Larger or deeper hematomas sometimes need medical attention. If a hematoma keeps growing, feels increasingly tense, or causes numbness or loss of function nearby, a doctor may need to drain it. For subdural hematomas in the skull, patients with significant symptoms, generally those with a hematoma thicker than about 10 mm or enough pressure to shift brain structures more than 5 mm, are typically considered for surgical drainage. When someone’s neurological condition is deteriorating, emergent drainage becomes the standard approach.
How Each Is Diagnosed
Surface hematomas are usually diagnosed by physical exam alone. For deeper collections, CT scans are the most reliable way to confirm a hematoma and measure its size. Brain imaging guidelines call for a CT or MRI within 25 minutes of hospital arrival when a brain bleed is suspected. For soft tissue hematomas in the abdomen or limbs, contrast-enhanced ultrasound offers a faster, bedside alternative that avoids radiation and is especially useful when a patient is too unstable to be moved to a scanner.
Blood clots inside veins are diagnosed differently. Ultrasound of the legs is the go-to tool for suspected deep vein thrombosis, while a CT scan of the chest is used to check for a clot that has reached the lungs. The imaging looks for blockages within vessels rather than blood collections outside them.

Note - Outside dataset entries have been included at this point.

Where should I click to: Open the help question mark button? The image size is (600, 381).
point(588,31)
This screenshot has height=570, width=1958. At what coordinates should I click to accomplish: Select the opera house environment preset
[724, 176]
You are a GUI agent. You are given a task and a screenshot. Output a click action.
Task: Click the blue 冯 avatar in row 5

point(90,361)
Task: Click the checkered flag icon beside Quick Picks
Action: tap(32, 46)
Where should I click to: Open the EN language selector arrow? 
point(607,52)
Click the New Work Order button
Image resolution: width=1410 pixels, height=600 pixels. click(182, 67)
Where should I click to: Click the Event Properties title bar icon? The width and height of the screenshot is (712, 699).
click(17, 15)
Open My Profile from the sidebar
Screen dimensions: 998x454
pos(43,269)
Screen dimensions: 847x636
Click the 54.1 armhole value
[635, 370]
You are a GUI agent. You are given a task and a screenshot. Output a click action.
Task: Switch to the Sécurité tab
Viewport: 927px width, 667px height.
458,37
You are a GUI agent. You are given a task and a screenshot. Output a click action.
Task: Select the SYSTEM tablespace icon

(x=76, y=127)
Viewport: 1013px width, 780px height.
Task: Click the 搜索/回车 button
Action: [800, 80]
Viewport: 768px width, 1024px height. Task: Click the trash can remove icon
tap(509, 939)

When a Hematoma Does Involve a Clot Problem
There is one important overlap: people who take blood-thinning medications are at higher risk for both conditions. Blood thinners make it harder for blood to clot, which means a minor injury can produce a much larger hematoma than it normally would. At the same time, stopping blood thinners abruptly to manage a hematoma can raise the risk of forming dangerous clots in blood vessels. Managing this balance is one of the trickiest aspects of treating hematomas in people on anticoagulant therapy, particularly when the hematoma is inside the skull.
People with clotting disorders, liver disease, or those recovering from surgery also face higher risk of hematomas because their blood doesn’t clot efficiently enough to seal off damaged vessels quickly. In these cases, what starts as a small leak can expand into a large blood collection.